### Records to use
- - - -

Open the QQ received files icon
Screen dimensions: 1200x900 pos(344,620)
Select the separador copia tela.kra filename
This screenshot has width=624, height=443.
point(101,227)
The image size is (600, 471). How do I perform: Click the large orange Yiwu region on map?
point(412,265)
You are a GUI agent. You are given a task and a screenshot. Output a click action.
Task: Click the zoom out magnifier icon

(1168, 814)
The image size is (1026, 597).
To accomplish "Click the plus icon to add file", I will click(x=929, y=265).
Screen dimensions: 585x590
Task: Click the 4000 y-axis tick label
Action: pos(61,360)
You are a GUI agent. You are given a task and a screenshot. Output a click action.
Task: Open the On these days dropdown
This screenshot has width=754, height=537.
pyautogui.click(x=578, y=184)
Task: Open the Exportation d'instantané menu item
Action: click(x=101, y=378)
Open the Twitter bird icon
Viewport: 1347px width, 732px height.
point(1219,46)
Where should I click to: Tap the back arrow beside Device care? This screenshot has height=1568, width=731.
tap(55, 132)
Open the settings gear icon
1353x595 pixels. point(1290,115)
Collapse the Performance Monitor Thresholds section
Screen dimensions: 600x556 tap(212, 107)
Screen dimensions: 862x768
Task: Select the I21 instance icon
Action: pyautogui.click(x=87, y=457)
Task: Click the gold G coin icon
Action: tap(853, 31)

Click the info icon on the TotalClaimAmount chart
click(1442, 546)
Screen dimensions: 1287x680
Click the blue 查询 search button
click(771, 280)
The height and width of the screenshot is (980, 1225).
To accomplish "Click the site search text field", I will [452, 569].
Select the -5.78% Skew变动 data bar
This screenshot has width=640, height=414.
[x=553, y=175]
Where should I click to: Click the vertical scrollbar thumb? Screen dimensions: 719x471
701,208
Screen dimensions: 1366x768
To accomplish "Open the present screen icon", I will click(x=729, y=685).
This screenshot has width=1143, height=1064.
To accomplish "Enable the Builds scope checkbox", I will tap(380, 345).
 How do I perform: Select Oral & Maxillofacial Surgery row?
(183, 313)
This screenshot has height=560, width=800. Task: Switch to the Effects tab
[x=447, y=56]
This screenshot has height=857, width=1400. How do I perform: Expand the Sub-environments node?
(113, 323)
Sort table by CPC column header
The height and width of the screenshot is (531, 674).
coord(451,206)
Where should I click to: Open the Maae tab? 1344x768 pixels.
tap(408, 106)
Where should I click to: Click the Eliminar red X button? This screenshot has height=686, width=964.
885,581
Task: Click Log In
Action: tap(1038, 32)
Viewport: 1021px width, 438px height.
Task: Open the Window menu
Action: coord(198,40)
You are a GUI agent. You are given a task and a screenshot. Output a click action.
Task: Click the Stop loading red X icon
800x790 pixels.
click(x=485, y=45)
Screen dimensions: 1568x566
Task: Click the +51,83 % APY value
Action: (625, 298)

- - - -

### Work instruction
The lines from the one holding "This screenshot has width=1143, height=1064." through the end of the listing above are to be written out exactly, both ends included, and no others.

### Task solution
This screenshot has width=1143, height=1064.
To accomplish "Enable the Builds scope checkbox", I will tap(380, 345).
 How do I perform: Select Oral & Maxillofacial Surgery row?
(183, 313)
This screenshot has height=560, width=800. Task: Switch to the Effects tab
[x=447, y=56]
This screenshot has height=857, width=1400. How do I perform: Expand the Sub-environments node?
(113, 323)
Sort table by CPC column header
The height and width of the screenshot is (531, 674).
coord(451,206)
Where should I click to: Open the Maae tab? 1344x768 pixels.
tap(408, 106)
Where should I click to: Click the Eliminar red X button? This screenshot has height=686, width=964.
885,581
Task: Click Log In
Action: tap(1038, 32)
Viewport: 1021px width, 438px height.
Task: Open the Window menu
Action: coord(198,40)
You are a GUI agent. You are given a task and a screenshot. Output a click action.
Task: Click the Stop loading red X icon
800x790 pixels.
click(x=485, y=45)
Screen dimensions: 1568x566
Task: Click the +51,83 % APY value
Action: (625, 298)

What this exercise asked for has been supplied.